(Pixel coordinate grounding data)
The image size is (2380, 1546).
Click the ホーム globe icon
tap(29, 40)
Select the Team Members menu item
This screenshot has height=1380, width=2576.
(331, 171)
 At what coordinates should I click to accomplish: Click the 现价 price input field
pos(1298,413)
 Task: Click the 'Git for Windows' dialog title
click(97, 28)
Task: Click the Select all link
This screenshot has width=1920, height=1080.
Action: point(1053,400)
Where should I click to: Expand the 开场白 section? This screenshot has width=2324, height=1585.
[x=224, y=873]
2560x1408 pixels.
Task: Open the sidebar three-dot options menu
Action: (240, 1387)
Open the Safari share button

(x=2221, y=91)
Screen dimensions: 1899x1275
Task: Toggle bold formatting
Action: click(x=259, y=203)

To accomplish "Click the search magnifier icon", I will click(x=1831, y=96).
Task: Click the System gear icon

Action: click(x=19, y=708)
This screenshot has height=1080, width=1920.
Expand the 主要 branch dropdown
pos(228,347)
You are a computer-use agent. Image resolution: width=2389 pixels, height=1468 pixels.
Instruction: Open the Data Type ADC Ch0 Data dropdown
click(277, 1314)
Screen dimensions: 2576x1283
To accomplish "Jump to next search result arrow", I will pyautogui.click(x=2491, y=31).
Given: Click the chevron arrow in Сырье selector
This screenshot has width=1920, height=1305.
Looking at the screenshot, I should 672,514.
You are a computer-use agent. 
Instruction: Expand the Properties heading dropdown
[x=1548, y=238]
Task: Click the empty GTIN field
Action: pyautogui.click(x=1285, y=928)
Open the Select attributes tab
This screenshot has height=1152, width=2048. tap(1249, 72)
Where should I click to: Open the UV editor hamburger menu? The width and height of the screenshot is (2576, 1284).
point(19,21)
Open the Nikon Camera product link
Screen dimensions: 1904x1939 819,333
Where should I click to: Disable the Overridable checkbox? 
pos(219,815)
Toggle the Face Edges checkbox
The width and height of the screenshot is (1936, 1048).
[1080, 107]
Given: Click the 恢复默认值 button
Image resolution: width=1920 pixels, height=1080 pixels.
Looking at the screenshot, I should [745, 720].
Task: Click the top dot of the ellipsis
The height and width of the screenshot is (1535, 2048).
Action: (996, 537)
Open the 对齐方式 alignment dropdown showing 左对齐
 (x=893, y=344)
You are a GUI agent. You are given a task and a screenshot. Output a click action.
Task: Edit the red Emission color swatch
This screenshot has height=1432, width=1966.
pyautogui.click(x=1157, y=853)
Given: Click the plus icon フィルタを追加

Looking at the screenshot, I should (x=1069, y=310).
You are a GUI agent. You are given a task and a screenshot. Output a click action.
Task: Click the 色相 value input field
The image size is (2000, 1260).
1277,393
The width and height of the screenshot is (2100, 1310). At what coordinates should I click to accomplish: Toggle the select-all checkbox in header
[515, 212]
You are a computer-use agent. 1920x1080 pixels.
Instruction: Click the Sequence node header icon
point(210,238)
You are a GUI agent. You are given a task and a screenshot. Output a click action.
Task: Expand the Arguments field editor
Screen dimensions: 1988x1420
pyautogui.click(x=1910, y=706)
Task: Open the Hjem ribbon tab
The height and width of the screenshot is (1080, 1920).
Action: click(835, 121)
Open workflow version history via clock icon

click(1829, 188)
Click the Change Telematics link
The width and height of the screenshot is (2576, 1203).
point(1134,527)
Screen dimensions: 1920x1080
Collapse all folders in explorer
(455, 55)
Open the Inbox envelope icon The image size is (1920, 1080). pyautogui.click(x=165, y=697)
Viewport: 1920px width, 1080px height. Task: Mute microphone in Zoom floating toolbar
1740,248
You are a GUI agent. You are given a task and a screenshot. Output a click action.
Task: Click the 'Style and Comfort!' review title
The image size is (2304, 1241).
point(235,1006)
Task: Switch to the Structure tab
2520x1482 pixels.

§ **Exercise instructions**
Above are the records; copy each line from them that includes the string "will".

§ **Answer**
To accomplish "Click the search magnifier icon", I will click(x=1831, y=96).
To accomplish "Jump to next search result arrow", I will pyautogui.click(x=2491, y=31).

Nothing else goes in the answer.